Each job has a limit on the memory that it can use. This is in place, so that one job cannot overwhelm the node and other users’ code on the node. By default, this limit is the amount of memory of the node divided by the number of computational cores on the node (or more precisely, the limit is slightly less to allow for some space for the operating system).

Just like estimating the wall time expected for your job, you should estimate the memory needed for your job and then include that information in your SLURM submission script. This allows the scheduler to select the appropriate node for your job. The memory limit may be specified per core or per node. To set the limit per core, simply add a line to your submission script

#SBATCH --mem-per-cpu=5000

Memory is measured in MB so the above statement is requesting 5000MB of memory or 5GB. Similarly, to set the limit per node rather than by process, you can use this line instead

#SBATCH --mem=5000

In the serial case, the two options are equivalent. For parallel computing situations it may be more natural to use the per core limit, given that the scheduler has some freedom to assign processes to nodes for you.

If your job is killed because it has exceeded its memory limit, you will receive an error similar to the following in your stderr output. Notice that the effective limit is reported in the error.
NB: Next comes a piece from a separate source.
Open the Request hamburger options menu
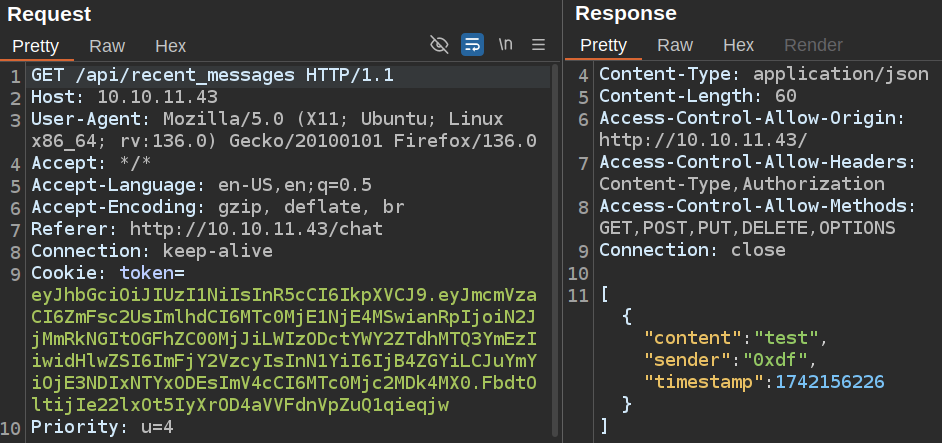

slurmd[n1]: error: Job 13902 exceeded 3065856 KB memory limit, being killed
slurmd[n1]: error: *** JOB 13902 CANCELLED AT 2010-04-22T17:21:40 ***
srun: forcing job termination

Requesting an arbitrary number of tasks

So far on this page we’ve requested some number of nodes, and some number of tasks per node. But what if our application requires a number of tasks like 11, which can not be split evenly among a set of nodes. That is, unless we use one process per node, which isn’t a very efficient use of those nodes. We can split our 11 processes among as few as two nodes, using the following script. Notice that we don’t specify anything else like how many nodes to use. The scheduler will figure this out for us. If two nodes are idle, i.e., all of their cores available, it will most likely use the minimum number of node(s) to accommodate our tasks. But if no nodes are idle, there may still be enough cores available across several nodes, then requesting the number of tasks might let your job start faster.
Request this by this line in your SLURM submission script

#SBATCH --ntasks=11

Ordinarily, you would use this line to replace the specifications in –nodes and –ntasks-per-node, but two of these together can also be usefully combined. However, consider directly requesting the needed memory, if that is really the reason for your resctrictions.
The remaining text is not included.